**Supplied data:**

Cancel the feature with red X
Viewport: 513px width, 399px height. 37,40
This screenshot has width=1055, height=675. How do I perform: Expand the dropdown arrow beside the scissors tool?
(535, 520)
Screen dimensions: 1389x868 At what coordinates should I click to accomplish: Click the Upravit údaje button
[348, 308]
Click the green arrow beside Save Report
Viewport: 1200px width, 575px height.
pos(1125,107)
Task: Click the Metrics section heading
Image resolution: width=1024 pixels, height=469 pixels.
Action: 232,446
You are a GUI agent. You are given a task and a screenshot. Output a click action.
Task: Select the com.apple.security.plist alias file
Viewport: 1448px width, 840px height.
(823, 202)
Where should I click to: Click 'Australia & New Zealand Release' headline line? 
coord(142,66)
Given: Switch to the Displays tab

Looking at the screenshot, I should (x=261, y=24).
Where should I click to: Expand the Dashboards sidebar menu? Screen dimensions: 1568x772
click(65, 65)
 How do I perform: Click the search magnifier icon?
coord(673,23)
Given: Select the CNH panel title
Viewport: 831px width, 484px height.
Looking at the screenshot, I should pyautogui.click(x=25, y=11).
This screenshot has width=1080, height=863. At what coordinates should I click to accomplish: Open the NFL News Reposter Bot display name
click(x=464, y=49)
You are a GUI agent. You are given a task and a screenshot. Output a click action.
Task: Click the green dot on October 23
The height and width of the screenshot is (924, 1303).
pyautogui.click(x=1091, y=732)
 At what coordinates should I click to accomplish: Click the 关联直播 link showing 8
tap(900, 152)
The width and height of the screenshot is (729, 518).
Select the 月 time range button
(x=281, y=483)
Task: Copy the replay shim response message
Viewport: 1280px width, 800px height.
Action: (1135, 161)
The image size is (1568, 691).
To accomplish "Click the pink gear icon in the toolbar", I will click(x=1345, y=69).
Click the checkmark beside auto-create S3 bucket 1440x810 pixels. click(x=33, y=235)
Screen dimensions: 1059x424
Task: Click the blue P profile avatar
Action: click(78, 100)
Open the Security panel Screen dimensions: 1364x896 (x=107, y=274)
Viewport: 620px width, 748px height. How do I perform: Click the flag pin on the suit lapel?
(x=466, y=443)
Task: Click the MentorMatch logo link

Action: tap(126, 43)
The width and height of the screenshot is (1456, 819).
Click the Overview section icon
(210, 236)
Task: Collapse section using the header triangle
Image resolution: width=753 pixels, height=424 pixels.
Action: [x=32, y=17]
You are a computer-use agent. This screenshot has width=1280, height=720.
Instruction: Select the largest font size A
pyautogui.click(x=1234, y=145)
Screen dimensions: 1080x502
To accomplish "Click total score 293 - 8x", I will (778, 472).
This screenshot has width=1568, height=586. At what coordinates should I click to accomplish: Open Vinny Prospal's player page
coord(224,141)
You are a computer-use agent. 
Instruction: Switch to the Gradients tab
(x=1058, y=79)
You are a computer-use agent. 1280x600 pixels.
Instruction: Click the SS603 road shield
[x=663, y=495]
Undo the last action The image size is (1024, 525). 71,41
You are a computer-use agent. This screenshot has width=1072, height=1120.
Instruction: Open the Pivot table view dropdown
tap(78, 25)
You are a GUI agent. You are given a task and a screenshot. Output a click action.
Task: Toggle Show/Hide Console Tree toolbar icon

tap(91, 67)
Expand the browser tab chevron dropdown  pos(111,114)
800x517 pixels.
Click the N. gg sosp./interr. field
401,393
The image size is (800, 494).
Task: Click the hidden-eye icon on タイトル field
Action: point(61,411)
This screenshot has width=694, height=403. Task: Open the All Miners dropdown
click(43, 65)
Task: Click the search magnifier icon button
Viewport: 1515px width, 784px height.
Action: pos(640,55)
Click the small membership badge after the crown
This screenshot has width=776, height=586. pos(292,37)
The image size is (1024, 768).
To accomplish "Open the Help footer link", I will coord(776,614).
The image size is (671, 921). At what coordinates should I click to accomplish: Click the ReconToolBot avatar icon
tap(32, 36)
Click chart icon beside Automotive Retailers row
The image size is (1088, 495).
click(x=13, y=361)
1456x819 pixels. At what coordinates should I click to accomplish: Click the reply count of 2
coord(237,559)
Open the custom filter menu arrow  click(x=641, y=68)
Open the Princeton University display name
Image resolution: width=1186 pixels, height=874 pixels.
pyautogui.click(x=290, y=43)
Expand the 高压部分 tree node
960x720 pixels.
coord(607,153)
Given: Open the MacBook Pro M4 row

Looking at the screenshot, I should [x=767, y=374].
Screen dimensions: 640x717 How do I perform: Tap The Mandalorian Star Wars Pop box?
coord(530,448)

**Work instructions:**
Write the records out once more, exactly as shown.

**Task output:**
Cancel the feature with red X
Viewport: 513px width, 399px height. 37,40
This screenshot has width=1055, height=675. How do I perform: Expand the dropdown arrow beside the scissors tool?
(535, 520)
Screen dimensions: 1389x868 At what coordinates should I click to accomplish: Click the Upravit údaje button
[348, 308]
Click the green arrow beside Save Report
Viewport: 1200px width, 575px height.
pos(1125,107)
Task: Click the Metrics section heading
Image resolution: width=1024 pixels, height=469 pixels.
Action: 232,446
You are a GUI agent. You are given a task and a screenshot. Output a click action.
Task: Select the com.apple.security.plist alias file
Viewport: 1448px width, 840px height.
(823, 202)
Where should I click to: Click 'Australia & New Zealand Release' headline line? 
coord(142,66)
Given: Switch to the Displays tab

Looking at the screenshot, I should (x=261, y=24).
Where should I click to: Expand the Dashboards sidebar menu? Screen dimensions: 1568x772
click(65, 65)
 How do I perform: Click the search magnifier icon?
coord(673,23)
Given: Select the CNH panel title
Viewport: 831px width, 484px height.
Looking at the screenshot, I should pyautogui.click(x=25, y=11).
This screenshot has width=1080, height=863. At what coordinates should I click to accomplish: Open the NFL News Reposter Bot display name
click(x=464, y=49)
You are a GUI agent. You are given a task and a screenshot. Output a click action.
Task: Click the green dot on October 23
The height and width of the screenshot is (924, 1303).
pyautogui.click(x=1091, y=732)
 At what coordinates should I click to accomplish: Click the 关联直播 link showing 8
tap(900, 152)
The width and height of the screenshot is (729, 518).
Select the 月 time range button
(x=281, y=483)
Task: Copy the replay shim response message
Viewport: 1280px width, 800px height.
Action: (1135, 161)
The image size is (1568, 691).
To accomplish "Click the pink gear icon in the toolbar", I will click(x=1345, y=69).
Click the checkmark beside auto-create S3 bucket 1440x810 pixels. click(x=33, y=235)
Screen dimensions: 1059x424
Task: Click the blue P profile avatar
Action: click(78, 100)
Open the Security panel Screen dimensions: 1364x896 (x=107, y=274)
Viewport: 620px width, 748px height. How do I perform: Click the flag pin on the suit lapel?
(x=466, y=443)
Task: Click the MentorMatch logo link

Action: tap(126, 43)
The width and height of the screenshot is (1456, 819).
Click the Overview section icon
(210, 236)
Task: Collapse section using the header triangle
Image resolution: width=753 pixels, height=424 pixels.
Action: [x=32, y=17]
You are a computer-use agent. This screenshot has width=1280, height=720.
Instruction: Select the largest font size A
pyautogui.click(x=1234, y=145)
Screen dimensions: 1080x502
To accomplish "Click total score 293 - 8x", I will (778, 472).
This screenshot has width=1568, height=586. At what coordinates should I click to accomplish: Open Vinny Prospal's player page
coord(224,141)
You are a computer-use agent. 
Instruction: Switch to the Gradients tab
(x=1058, y=79)
You are a computer-use agent. 1280x600 pixels.
Instruction: Click the SS603 road shield
[x=663, y=495]
Undo the last action The image size is (1024, 525). 71,41
You are a computer-use agent. This screenshot has width=1072, height=1120.
Instruction: Open the Pivot table view dropdown
tap(78, 25)
You are a GUI agent. You are given a task and a screenshot. Output a click action.
Task: Toggle Show/Hide Console Tree toolbar icon

tap(91, 67)
Expand the browser tab chevron dropdown  pos(111,114)
800x517 pixels.
Click the N. gg sosp./interr. field
401,393
The image size is (800, 494).
Task: Click the hidden-eye icon on タイトル field
Action: point(61,411)
This screenshot has width=694, height=403. Task: Open the All Miners dropdown
click(43, 65)
Task: Click the search magnifier icon button
Viewport: 1515px width, 784px height.
Action: pos(640,55)
Click the small membership badge after the crown
This screenshot has width=776, height=586. pos(292,37)
The image size is (1024, 768).
To accomplish "Open the Help footer link", I will coord(776,614).
The image size is (671, 921). At what coordinates should I click to accomplish: Click the ReconToolBot avatar icon
tap(32, 36)
Click chart icon beside Automotive Retailers row
The image size is (1088, 495).
click(x=13, y=361)
1456x819 pixels. At what coordinates should I click to accomplish: Click the reply count of 2
coord(237,559)
Open the custom filter menu arrow  click(x=641, y=68)
Open the Princeton University display name
Image resolution: width=1186 pixels, height=874 pixels.
pyautogui.click(x=290, y=43)
Expand the 高压部分 tree node
960x720 pixels.
coord(607,153)
Given: Open the MacBook Pro M4 row

Looking at the screenshot, I should [x=767, y=374].
Screen dimensions: 640x717 How do I perform: Tap The Mandalorian Star Wars Pop box?
coord(530,448)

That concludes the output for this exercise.